*Record set*:
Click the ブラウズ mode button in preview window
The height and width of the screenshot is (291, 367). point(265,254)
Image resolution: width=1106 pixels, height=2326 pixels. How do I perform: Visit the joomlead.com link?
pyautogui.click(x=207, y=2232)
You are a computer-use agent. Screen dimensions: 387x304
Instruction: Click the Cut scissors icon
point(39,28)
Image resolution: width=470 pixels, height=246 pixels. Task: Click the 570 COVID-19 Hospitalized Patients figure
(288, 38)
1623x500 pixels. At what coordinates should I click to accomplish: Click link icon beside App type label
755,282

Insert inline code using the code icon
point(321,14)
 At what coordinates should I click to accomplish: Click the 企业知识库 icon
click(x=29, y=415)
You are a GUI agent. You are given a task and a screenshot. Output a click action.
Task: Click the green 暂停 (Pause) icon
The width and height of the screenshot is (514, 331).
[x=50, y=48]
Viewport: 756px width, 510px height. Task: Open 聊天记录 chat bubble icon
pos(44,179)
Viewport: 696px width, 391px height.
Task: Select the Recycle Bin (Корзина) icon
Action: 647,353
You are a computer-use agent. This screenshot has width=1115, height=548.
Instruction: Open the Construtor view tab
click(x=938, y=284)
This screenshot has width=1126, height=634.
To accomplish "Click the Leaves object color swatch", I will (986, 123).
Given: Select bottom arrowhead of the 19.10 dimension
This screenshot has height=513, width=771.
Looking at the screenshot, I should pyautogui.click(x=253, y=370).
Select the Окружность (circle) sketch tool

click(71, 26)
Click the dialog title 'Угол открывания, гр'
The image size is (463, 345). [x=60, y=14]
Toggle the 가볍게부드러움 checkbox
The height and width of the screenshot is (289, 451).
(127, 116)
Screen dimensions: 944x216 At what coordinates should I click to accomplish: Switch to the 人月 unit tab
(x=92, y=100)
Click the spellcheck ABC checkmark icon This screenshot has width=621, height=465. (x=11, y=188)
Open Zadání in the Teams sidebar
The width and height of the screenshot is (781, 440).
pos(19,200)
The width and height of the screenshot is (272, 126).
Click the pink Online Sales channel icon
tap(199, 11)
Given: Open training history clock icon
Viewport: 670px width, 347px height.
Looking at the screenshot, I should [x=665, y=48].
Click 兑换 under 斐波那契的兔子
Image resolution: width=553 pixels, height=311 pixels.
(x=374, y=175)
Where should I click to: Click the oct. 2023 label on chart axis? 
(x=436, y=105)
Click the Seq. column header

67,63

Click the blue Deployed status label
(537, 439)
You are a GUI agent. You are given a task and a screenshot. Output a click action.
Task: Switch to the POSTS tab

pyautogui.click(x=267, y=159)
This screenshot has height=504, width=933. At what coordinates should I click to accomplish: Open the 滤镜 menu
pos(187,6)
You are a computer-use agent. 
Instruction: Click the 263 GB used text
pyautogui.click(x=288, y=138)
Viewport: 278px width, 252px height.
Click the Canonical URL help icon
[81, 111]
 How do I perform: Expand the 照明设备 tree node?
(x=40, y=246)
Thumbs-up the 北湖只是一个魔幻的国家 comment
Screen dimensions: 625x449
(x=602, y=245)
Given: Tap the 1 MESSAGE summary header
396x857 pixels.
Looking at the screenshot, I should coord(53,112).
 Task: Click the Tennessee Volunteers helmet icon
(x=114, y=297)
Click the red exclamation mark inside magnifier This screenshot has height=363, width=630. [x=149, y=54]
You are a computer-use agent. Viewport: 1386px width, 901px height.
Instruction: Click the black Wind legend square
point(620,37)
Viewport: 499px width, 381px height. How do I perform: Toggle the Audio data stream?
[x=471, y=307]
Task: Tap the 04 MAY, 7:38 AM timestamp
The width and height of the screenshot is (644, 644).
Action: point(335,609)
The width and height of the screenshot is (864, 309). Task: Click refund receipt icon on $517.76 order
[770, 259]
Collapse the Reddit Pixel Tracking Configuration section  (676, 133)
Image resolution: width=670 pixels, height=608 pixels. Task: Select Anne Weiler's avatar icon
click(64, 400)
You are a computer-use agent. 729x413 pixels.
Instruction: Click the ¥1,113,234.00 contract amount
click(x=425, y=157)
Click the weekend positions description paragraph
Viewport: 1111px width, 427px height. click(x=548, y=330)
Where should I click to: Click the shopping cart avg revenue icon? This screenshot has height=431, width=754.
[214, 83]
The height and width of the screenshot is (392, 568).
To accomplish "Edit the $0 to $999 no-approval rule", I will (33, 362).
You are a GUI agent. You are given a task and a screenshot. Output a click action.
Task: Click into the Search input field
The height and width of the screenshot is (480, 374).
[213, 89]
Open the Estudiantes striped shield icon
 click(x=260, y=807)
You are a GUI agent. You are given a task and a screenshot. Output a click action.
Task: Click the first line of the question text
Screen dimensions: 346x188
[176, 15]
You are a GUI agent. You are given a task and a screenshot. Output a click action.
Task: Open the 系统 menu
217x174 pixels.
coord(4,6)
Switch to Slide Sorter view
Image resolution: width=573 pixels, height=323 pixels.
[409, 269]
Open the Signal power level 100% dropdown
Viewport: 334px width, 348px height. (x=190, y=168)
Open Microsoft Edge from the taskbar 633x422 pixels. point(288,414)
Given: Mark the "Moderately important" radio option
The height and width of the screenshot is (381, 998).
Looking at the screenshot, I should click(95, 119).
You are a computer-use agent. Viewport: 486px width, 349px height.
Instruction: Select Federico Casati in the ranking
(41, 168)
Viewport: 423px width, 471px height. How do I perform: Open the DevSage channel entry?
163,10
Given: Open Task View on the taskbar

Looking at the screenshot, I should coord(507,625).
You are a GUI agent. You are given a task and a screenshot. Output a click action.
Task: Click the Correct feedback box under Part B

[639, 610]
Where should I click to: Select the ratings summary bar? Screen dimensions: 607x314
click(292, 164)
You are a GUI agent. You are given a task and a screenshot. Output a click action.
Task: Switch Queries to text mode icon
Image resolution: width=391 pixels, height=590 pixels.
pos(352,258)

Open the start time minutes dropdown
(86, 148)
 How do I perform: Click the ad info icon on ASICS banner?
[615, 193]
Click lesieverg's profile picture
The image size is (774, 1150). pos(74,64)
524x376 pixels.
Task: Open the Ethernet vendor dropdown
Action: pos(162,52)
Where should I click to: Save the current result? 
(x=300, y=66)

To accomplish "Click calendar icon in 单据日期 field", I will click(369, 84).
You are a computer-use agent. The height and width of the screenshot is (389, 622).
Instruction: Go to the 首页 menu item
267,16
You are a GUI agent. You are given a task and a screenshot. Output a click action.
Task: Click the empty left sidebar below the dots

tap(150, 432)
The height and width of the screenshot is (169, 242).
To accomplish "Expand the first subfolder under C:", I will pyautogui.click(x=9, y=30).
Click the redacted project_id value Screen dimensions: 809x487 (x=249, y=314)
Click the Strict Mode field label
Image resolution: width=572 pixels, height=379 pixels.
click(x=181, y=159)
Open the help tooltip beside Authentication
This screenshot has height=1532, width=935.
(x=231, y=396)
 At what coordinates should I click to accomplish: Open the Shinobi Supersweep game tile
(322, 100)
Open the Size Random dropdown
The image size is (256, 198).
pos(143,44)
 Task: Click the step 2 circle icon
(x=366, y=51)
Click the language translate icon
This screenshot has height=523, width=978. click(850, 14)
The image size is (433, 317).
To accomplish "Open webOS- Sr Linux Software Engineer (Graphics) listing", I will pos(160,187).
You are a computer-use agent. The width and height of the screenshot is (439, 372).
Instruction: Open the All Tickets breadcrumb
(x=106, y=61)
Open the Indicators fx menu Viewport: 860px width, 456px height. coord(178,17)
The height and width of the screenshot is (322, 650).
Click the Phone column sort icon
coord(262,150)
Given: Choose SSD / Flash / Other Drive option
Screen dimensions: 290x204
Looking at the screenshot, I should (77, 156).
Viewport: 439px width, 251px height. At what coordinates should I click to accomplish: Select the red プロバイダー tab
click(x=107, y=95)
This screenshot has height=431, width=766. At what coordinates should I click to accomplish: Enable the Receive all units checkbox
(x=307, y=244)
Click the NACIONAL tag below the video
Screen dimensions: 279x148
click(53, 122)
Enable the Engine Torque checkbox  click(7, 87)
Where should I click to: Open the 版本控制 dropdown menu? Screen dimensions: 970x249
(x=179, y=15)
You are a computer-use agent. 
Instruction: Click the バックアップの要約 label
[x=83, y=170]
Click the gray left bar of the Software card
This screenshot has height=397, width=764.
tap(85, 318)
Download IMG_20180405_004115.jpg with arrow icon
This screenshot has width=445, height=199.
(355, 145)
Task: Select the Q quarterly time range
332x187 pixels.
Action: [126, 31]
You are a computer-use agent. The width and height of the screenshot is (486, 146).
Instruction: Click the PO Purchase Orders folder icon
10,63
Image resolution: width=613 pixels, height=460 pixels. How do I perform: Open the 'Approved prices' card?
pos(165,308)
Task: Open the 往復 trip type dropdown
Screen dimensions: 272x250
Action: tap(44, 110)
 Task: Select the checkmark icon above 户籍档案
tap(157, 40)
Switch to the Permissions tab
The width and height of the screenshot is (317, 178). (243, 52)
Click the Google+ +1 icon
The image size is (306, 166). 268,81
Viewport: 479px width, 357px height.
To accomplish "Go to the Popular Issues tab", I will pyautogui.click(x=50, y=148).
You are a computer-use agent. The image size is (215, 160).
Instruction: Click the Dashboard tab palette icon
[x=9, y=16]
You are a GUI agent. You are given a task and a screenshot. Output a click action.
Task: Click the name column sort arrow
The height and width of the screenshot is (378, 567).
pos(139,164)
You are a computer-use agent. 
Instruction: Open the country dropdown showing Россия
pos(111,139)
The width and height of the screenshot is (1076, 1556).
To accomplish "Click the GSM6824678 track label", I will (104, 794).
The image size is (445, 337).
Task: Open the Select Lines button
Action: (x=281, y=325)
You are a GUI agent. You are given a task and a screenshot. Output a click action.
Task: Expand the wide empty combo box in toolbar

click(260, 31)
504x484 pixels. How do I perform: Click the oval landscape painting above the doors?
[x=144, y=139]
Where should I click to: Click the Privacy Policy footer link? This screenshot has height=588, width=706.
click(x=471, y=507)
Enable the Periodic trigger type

*Work required*:
Tell how many lines in the records above contain "first", giving the number and no other words.

*Task response*:
2